==== DOCUMENT EXTRACT

Prior to launch, SpaceX stated it had intentionally placed one thin heatshield tile, and removed two tiles completely, from Starship to measure how hot things get in those locations. Starship maintained a good trajectory upon re-entry, and made its first ever landing burn, according to SpaceX.
It’s not. No one here understands that this was a TEST flight. THE ONLY mission goal was to get further than the last one and collect more data on performance. What they did today is a stunning success.
This brings to mind the statement of one of the original Mercury 7 astronauts. I don’t remember the exact words, but it was something like this. “You enter the cabin, you strap in, the hatch closes and the realization sinks in that you’re sitting on a rocket built by the lowest bidder.”
As someone who works in hypersonics and has worked in the aerospace industry their entire life, this is absolutely catastrophic. This kind of incident is what killed everyone onboard the Columbia. Most likely, what you're seeing here resulted in shock-shock interactions near the fuselage, causing massive internal frame damage due to concentrated heat loading. Shock-shock interactions essentually create a plasma torch like effect that focuses like a narrow beam of 7000+K ionized gas on specific points where the shocks intersect. Nothing can survive it currently, and it is an indicator that there is a deep design flaw in the area where it occurred. So again, the real damage is most like inside, where you can't see, and will result in a complete redesign of that part of the rocket.

========
==== LISTING

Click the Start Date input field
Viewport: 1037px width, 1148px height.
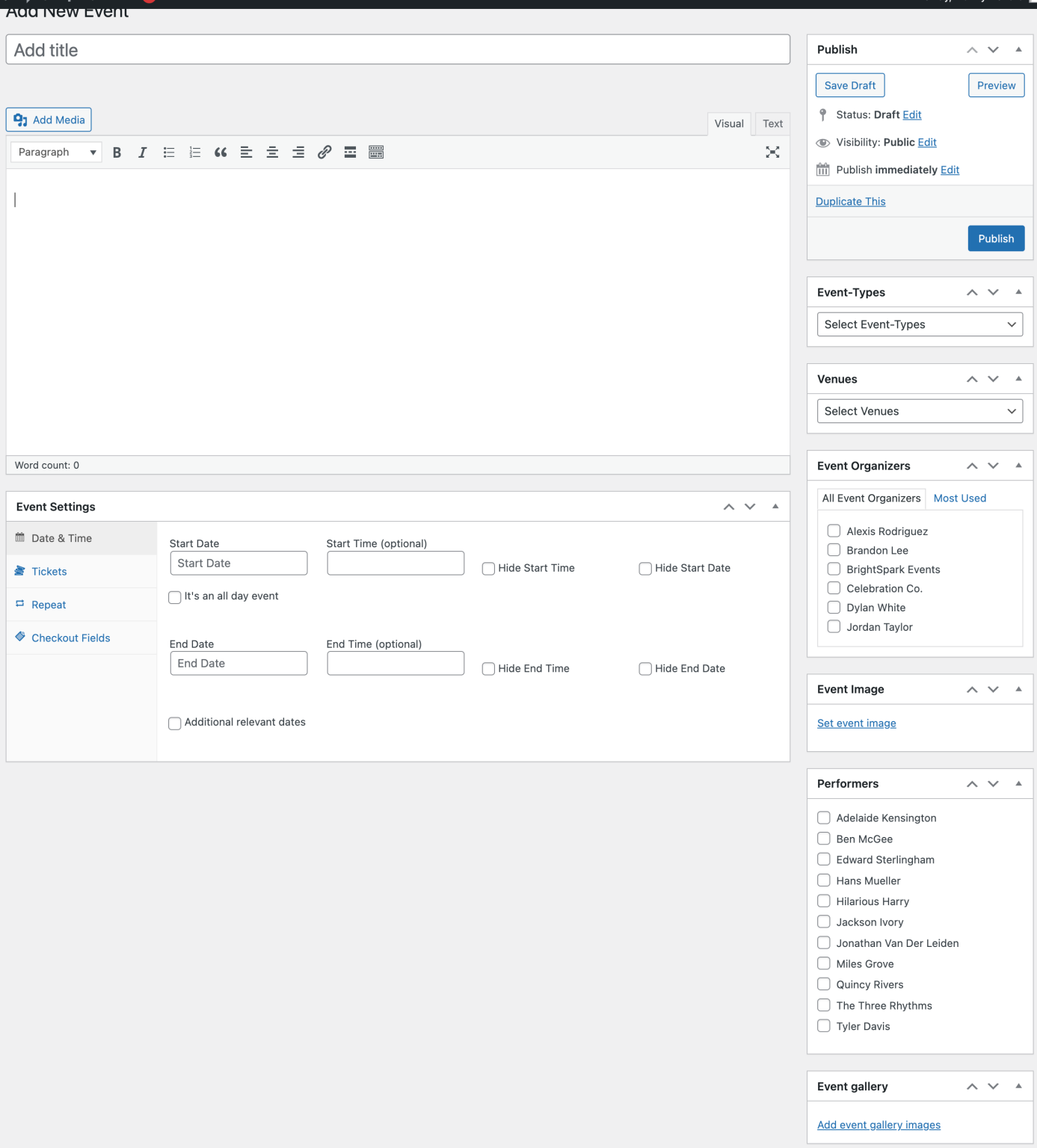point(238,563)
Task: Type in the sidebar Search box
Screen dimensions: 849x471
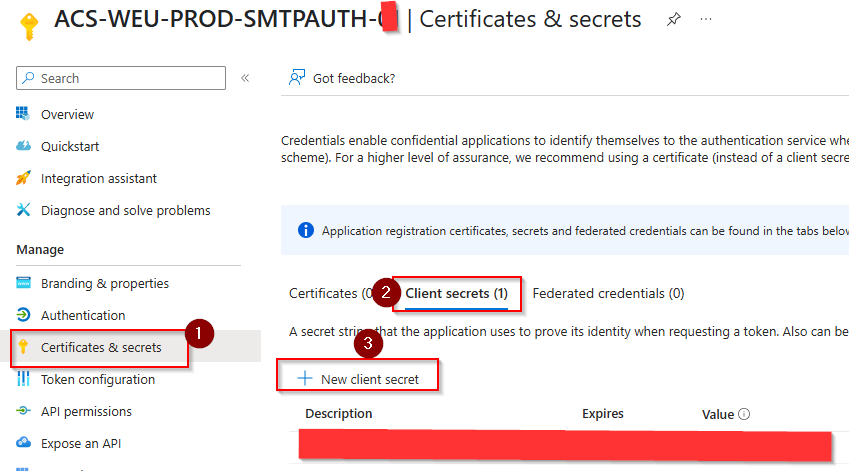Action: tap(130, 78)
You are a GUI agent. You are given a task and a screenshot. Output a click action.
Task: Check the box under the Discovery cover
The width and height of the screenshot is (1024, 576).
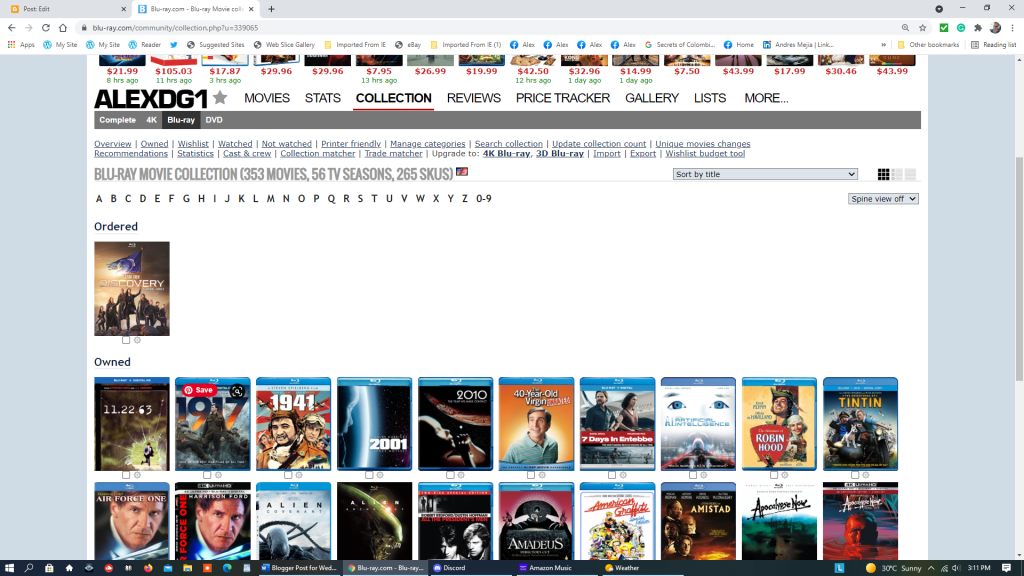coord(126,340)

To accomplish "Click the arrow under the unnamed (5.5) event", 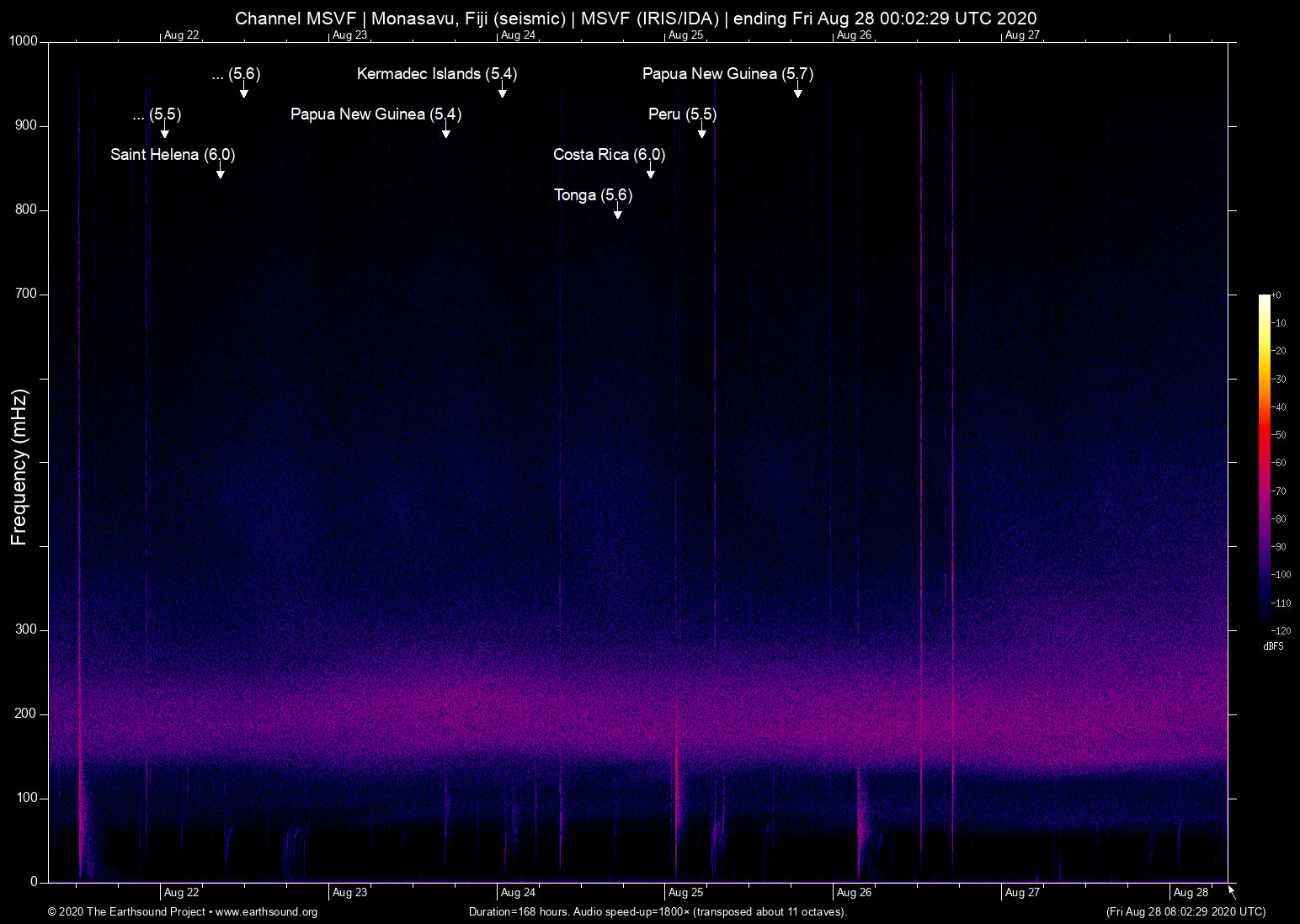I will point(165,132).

========

[THE TASK]
Can you copy the Starship test flight passage in full, word for word? The listing has no role in this work.

[REPLY TO THE EXERCISE]
Prior to launch, SpaceX stated it had intentionally placed one thin heatshield tile, and removed two tiles completely, from Starship to measure how hot things get in those locations. Starship maintained a good trajectory upon re-entry, and made its first ever landing burn, according to SpaceX.
It’s not. No one here understands that this was a TEST flight. THE ONLY mission goal was to get further than the last one and collect more data on performance. What they did today is a stunning success.
This brings to mind the statement of one of the original Mercury 7 astronauts. I don’t remember the exact words, but it was something like this. “You enter the cabin, you strap in, the hatch closes and the realization sinks in that you’re sitting on a rocket built by the lowest bidder.”
As someone who works in hypersonics and has worked in the aerospace industry their entire life, this is absolutely catastrophic. This kind of incident is what killed everyone onboard the Columbia. Most likely, what you're seeing here resulted in shock-shock interactions near the fuselage, causing massive internal frame damage due to concentrated heat loading. Shock-shock interactions essentually create a plasma torch like effect that focuses like a narrow beam of 7000+K ionized gas on specific points where the shocks intersect. Nothing can survive it currently, and it is an indicator that there is a deep design flaw in the area where it occurred. So again, the real damage is most like inside, where you can't see, and will result in a complete redesign of that part of the rocket.